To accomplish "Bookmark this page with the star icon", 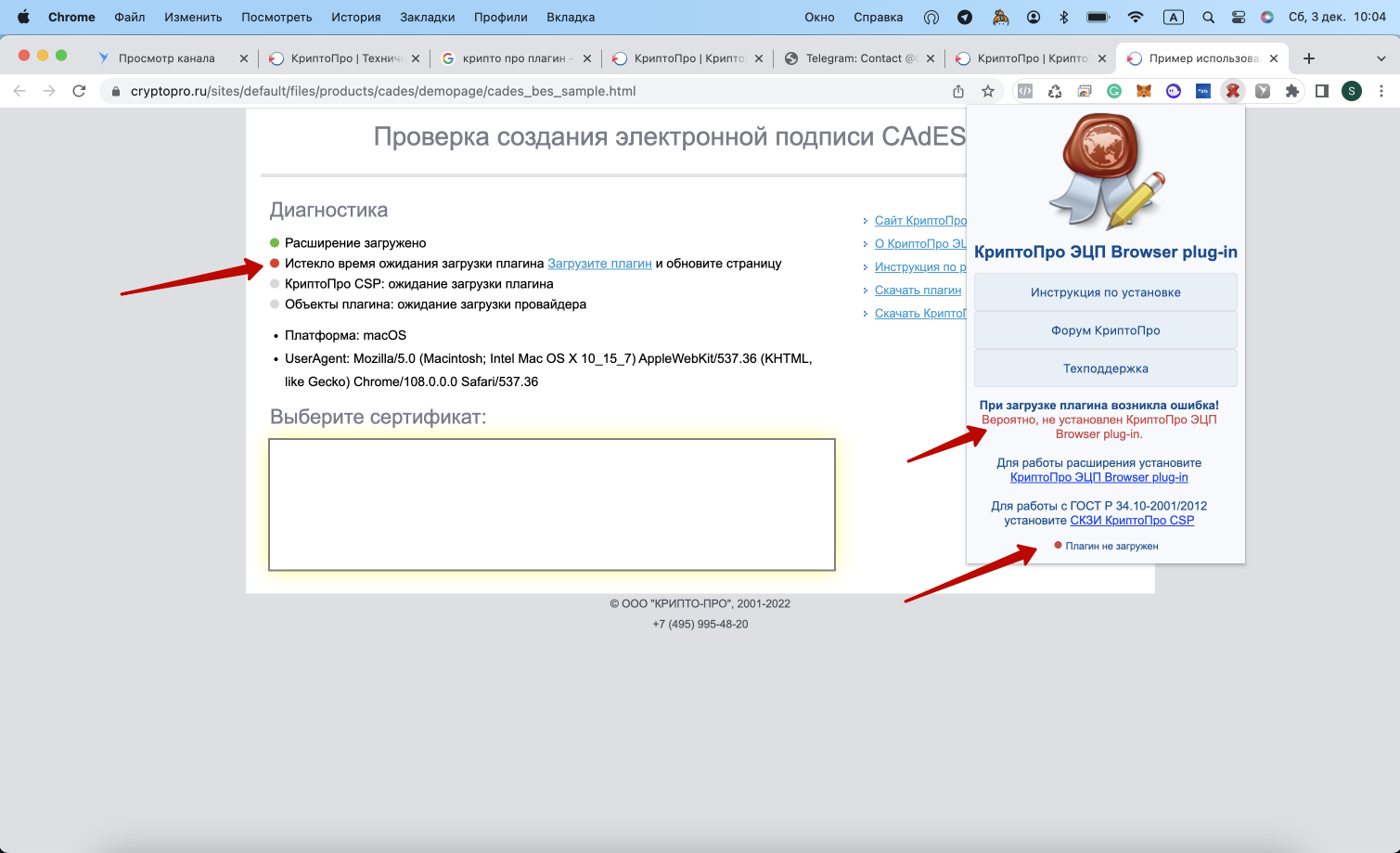I will click(988, 91).
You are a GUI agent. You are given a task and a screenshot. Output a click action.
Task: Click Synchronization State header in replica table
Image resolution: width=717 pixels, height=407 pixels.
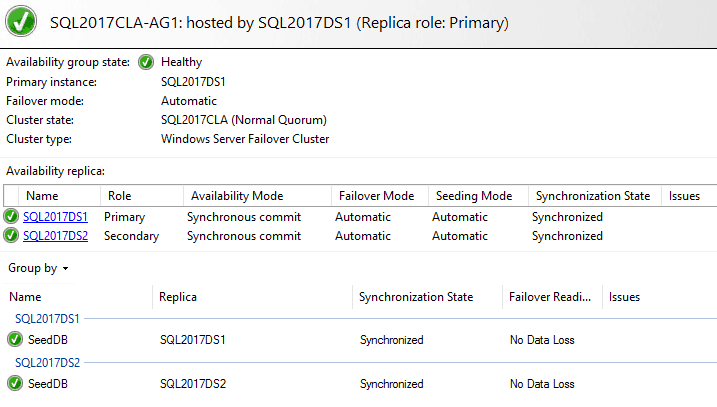tap(595, 196)
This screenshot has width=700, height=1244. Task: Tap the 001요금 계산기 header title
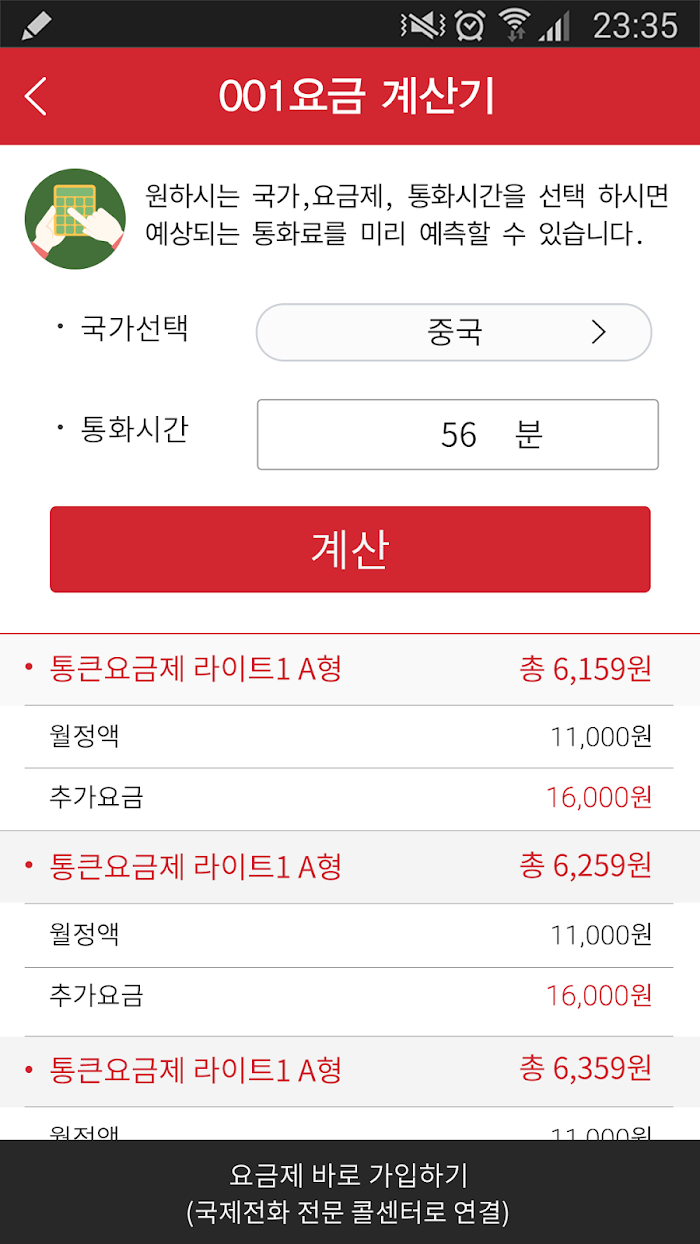(356, 97)
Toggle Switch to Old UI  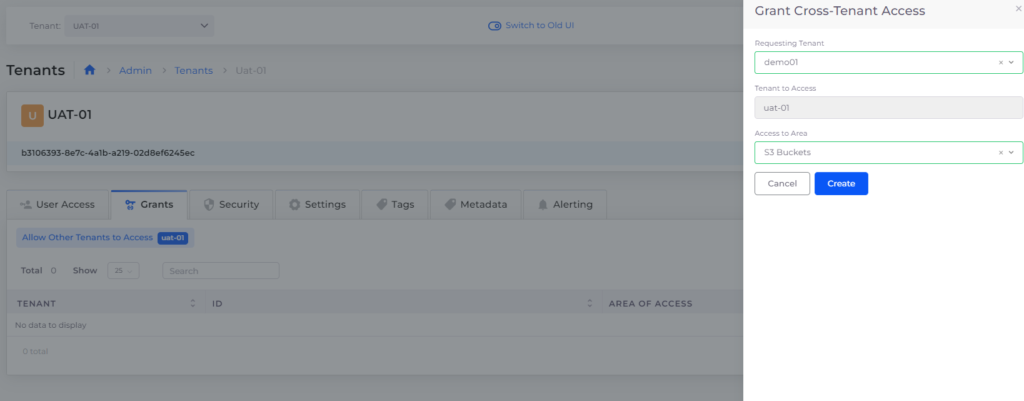click(494, 25)
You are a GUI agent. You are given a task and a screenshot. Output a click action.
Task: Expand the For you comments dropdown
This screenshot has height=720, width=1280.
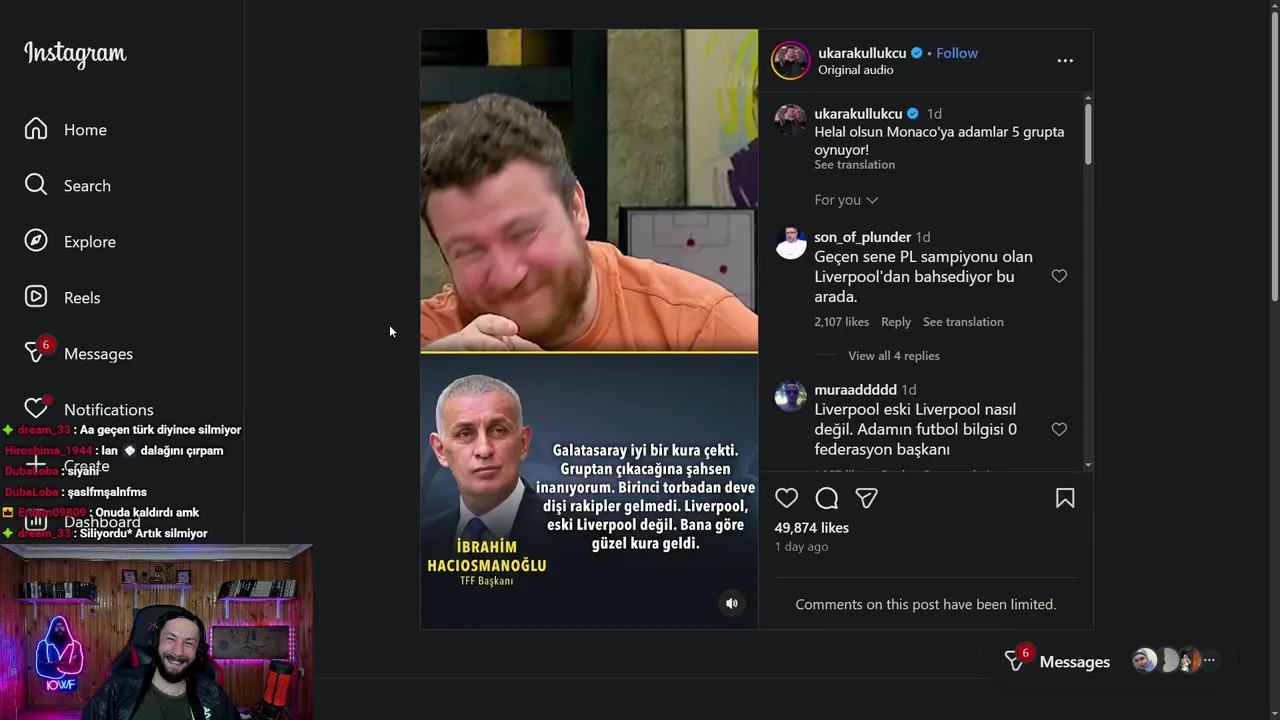[846, 200]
........
EXERCISE DESCRIPTION: Reproduce word for word only the lines between the line containing "Task: Expand the For you comments dropdown" and the end of the listing above, both included, and drop any pictures.

WRITTEN ANSWER:
Task: Expand the For you comments dropdown
This screenshot has height=720, width=1280.
[846, 200]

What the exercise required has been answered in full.